Sementara Kirana, di sisi lain, menghadapi dua orang sekaligus. Ia menghindari serangan pisau dari salah satu pria dengan langkah gesit ke samping. Ia lalu menendang lutut pria itu hingga tersungkur, kemudian meninju wajahnya tanpa ragu. Namun ketika ia hendak berbalik, pria lain datang dari arah belakang dan mendorongnya keras.
Tubuh Kirana terhempas dan bahunya membentur tembok kasar di samping rumah. Ia meringis, menahan rasa perih yang menyengat di lengan kanannya. “Agh…”
Reyhan yang melihat itu langsung terkejut sekaligus marah. “ astagfirullahalazim, Kirana!” serunya, lalu berlari ke arah pria yang menyerang. Ia menarik kerah baju lawan dan menghantamkannya ke dinding hingga ambruk tak bergerak.
Kirana bangkit perlahan sambil menahan sakit di bahunya. Ia menatap lawannya yang tersisa dengan tatapan tajam penuh tekad. “Kalian pikir aku bakal mundur cuma karena ini?” katanya sambil menarik napas dalam dan kembali bersiap.
Pria terakhir mencoba menyerangnya dari depan, tapi sebelum sempat melayangkan pukulan, Kirana bergerak cepat ia menangkis serangan itu, memutar tubuh, dan menghantamkan lututnya ke perut lawan. Disusul tendangan tinggi yang membuat pria itu tersungkur tepat di depan kaki Reyhan.

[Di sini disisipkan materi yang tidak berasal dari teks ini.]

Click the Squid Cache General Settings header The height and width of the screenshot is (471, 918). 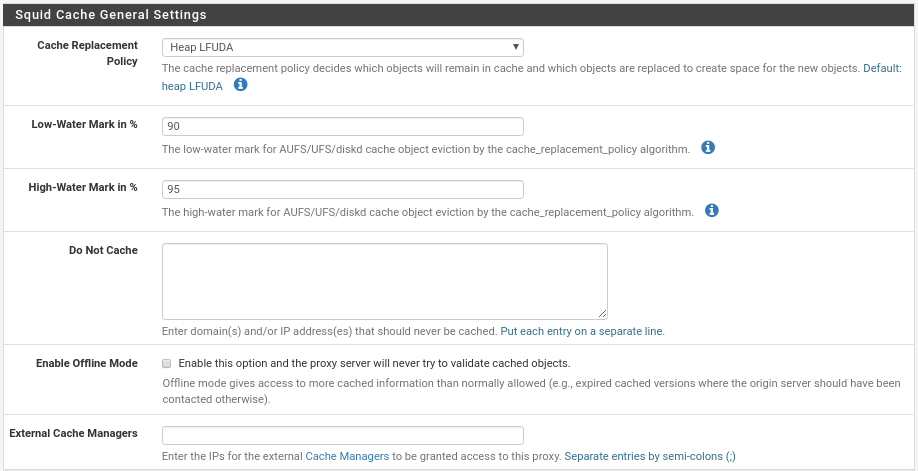click(111, 15)
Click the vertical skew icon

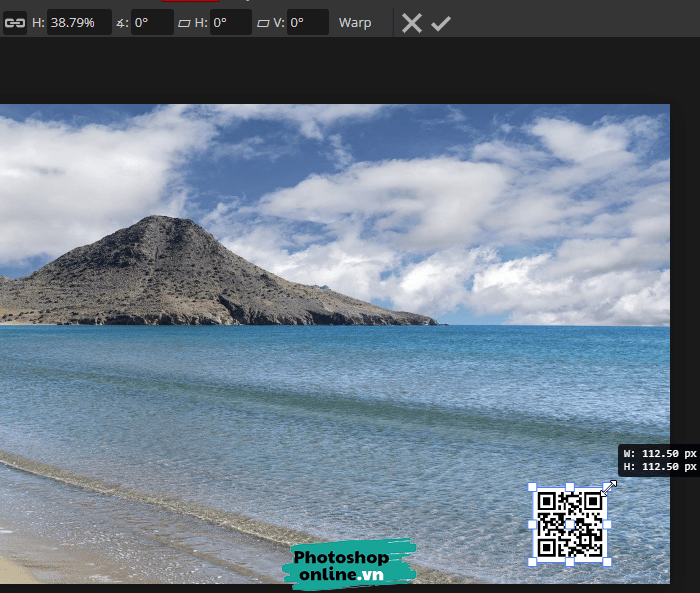tap(263, 22)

Reyhan mengakhiri perlawanan dengan satu pukulan keras ke rahang pria tersebut, membuatnya pingsan seketika.
Keheningan kembali menyelimuti halaman. Hanya suara napas terengah dan dedaunan yang bergoyang pelan tertiup angin malam.
Reyhan segera berlari ke arah Kirana, menatap bahunya yang tampak lecet dan sedikit berdarah.
“Kamu luka,” ucapnya khawatir
Kirana tersenyum tipis, mencoba menenangkan. “Cuma lecet kecil kok, nggak apa-apa.”
“Tetap aja, itu harus diobati,” balas Reyhan tegas namun lembut.
Kirana hanya diam, sedikit terharu melihat ekspresi serius Reyhan yang belum pernah ia lihat. Ia menunduk, lalu berucap lirih, “Makasih Rey…”
Reyhan menatapnya sebentar, lalu menarik napas panjang. “Lain kali jangan bertindak sendirian, seperti tadi ”
Kirana tersenyum kecil. “Kalau kamu nggak datang pun, aku juga masih bisa kok ngadepin mereka.”
Reyhan mendengus pelan. “Iya, tapi tetap saja kamu terluka begini karena mau menolongku dari orang-orang itu. "
Malam itu, setelah para pria itu kabur terbirit-birit, Reyhan dan Kirana masuk kembali ke dalam rumah. Nenek yang cemas langsung menyambut mereka dengan kain basah di tangan, siap membersihkan luka Kirana.